Rev. Rul. 59-240
Rev. Rul. 59-240; 1959-2 C.B. 112
- Code Sections
- LanguageEnglish
- Tax Analysts Electronic Citationnot available
Clarified by Rev. Rul. 77-245
Advice has been requested with respect to the tax consequences for Federal income tax purposes of corporate distributions under the following circumstances.
R, a corporation whose stock is widely held, sold all of its operating properties and business in December 1954. Immediately prior to the sale, R had only an insubstantial amount of liquid assets. After the sale R had only cash and notes receivable. At a special stockholders' meeting in March 1955, the board of directors was authorized to:
(a) liquidate the corporation,
(b) distribute 20 x dollars a share as the first distribution in liquidation, and
(c) change the par value of the outstanding capital stock (all common) to no par value, in order to facilitate the distribution of liquidating dividends under state law.
Accordingly, each outstanding share of capital stock was exchanged for 20 x dollars and one no par value share. Each new stock certificate had a block insert with the heading `Liquidating Dividends Have Been Paid On The Share Represented By This Certificate in the Amounts Indicated Below' and the first such dividend in the amount of 20 x dollars per share was recorded in the first space below the heading. After this distribution, the corporation had left approximately 10 x dollars in cash and receivables per share.
A new board of directors was elected prior to completion of the liquidation and upon its recommendation, the stockholders, late in 1955, voted to discontinue complete liquidation and to modify the plan to provide for partial liquidation instead. Although, as before, the bulk of the corporate funds were to be distributed as liquidating didivends, under the modified plan, 1 x dollars per share were to be retained and used in the purchase of a new business. The new business was quite different from the one previously conducted, and had much smaller capital requirements. The subsequent distributions were made within the year of adoption of the plan and the succeeding taxable year and were duly recorded on the stock certificates when made.
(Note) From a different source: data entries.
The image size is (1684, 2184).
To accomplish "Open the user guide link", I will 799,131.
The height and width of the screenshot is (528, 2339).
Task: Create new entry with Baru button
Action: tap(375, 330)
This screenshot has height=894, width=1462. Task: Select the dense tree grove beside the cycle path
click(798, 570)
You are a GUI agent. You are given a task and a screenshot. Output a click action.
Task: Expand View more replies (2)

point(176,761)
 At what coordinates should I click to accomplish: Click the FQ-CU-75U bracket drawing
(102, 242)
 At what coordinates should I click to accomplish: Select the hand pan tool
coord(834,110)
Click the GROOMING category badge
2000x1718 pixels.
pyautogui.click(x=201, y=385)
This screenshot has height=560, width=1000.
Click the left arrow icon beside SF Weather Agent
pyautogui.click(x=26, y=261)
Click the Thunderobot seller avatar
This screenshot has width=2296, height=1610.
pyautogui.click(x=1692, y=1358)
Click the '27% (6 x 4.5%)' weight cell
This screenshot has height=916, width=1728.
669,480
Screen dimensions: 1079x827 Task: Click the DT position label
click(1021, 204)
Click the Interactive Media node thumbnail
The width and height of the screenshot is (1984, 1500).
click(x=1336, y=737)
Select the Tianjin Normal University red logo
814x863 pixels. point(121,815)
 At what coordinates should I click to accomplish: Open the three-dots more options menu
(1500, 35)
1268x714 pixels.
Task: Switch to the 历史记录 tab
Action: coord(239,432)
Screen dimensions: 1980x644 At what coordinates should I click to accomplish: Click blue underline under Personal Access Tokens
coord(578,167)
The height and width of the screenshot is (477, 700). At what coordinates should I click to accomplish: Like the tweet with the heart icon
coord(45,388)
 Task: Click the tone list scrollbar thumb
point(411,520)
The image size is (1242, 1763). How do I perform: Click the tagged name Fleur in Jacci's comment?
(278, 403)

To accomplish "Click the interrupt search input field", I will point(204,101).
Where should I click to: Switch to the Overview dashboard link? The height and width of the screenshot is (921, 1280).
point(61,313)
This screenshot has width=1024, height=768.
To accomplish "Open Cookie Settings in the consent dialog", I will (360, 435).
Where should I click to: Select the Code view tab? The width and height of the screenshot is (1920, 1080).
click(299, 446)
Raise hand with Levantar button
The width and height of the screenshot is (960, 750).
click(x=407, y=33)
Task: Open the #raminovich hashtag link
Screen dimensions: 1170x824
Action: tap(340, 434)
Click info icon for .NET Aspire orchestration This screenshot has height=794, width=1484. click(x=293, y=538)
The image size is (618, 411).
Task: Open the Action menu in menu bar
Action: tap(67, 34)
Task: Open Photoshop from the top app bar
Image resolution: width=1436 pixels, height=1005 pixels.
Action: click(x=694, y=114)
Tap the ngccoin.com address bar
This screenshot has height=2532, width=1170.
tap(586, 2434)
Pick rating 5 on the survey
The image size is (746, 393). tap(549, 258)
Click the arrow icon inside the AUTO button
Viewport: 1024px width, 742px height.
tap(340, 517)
Under the circumstances described above, the distribution of 20 x dollars per share is considered to meet the requirements of section 346(a)(2) of the Internal Revenue Code of 1954. Since the sale of the old business and the acquisition of a new and much smaller one reduced the corporation's capital requirements to 1/30 of what they had formerly been, and since the 20 x dollar distribution (out of the proceeds of the sale of the old business) was one in a series which ultimately reduced the corporation's capital in accordance with its reduced requirements, the distribution is held to be `not essentially equivalent to a dividend' within the meaning of section 346(a)(2). In reaching that conclusion, the drastic reduction in capital requirements and the distribution of the proceeds of the sale of the old business is considered as determinative. Compare Ernest F. Becher v. Commissioner , 22 T.C. 932, affirmed on other grounds 221 Fed.(2d) 252; Estate of Charles D. Chandler v. Commissioner , 22 T.C. 1158, affirmed 228 Fed.(2d) 909. For purposes of determining whether the distribution was essentially equivalent to a dividend, the original corporate intention to distribute all the corporate assets is not considered significant.
The initial distribution of 20 x dollars per share is also held to have been made pursuant to a `plan' within the meaning of section 346(a)(2). The adoption of a plan of liquidation after a distribution has been made will not qualify the distribution under section 346. However, where, as here, the management characterizes a distribution as a liquidating dividend by adopting a plan of complete liquidation, and there is a surrender of stock in connection with such distribution, subsequent modification of the plan to one which qualifies as a plan of partial liquidation will not cause the previous distributions to be treated as dividends.
For the foregoing reasons, the initial distribution is held to qualify as a distribution in partial liquidation under section 346(a)(2) of the Code. For similar reasons, those distributions made subsequent to the adoption of the modified plan are also considered to qualify.
The amount of stock deemed to be surrendered at the time of each distribution will be determined by the relationship between the fair market value of the assets distributed at that time and the fair market value of the stock immediately before that distribution.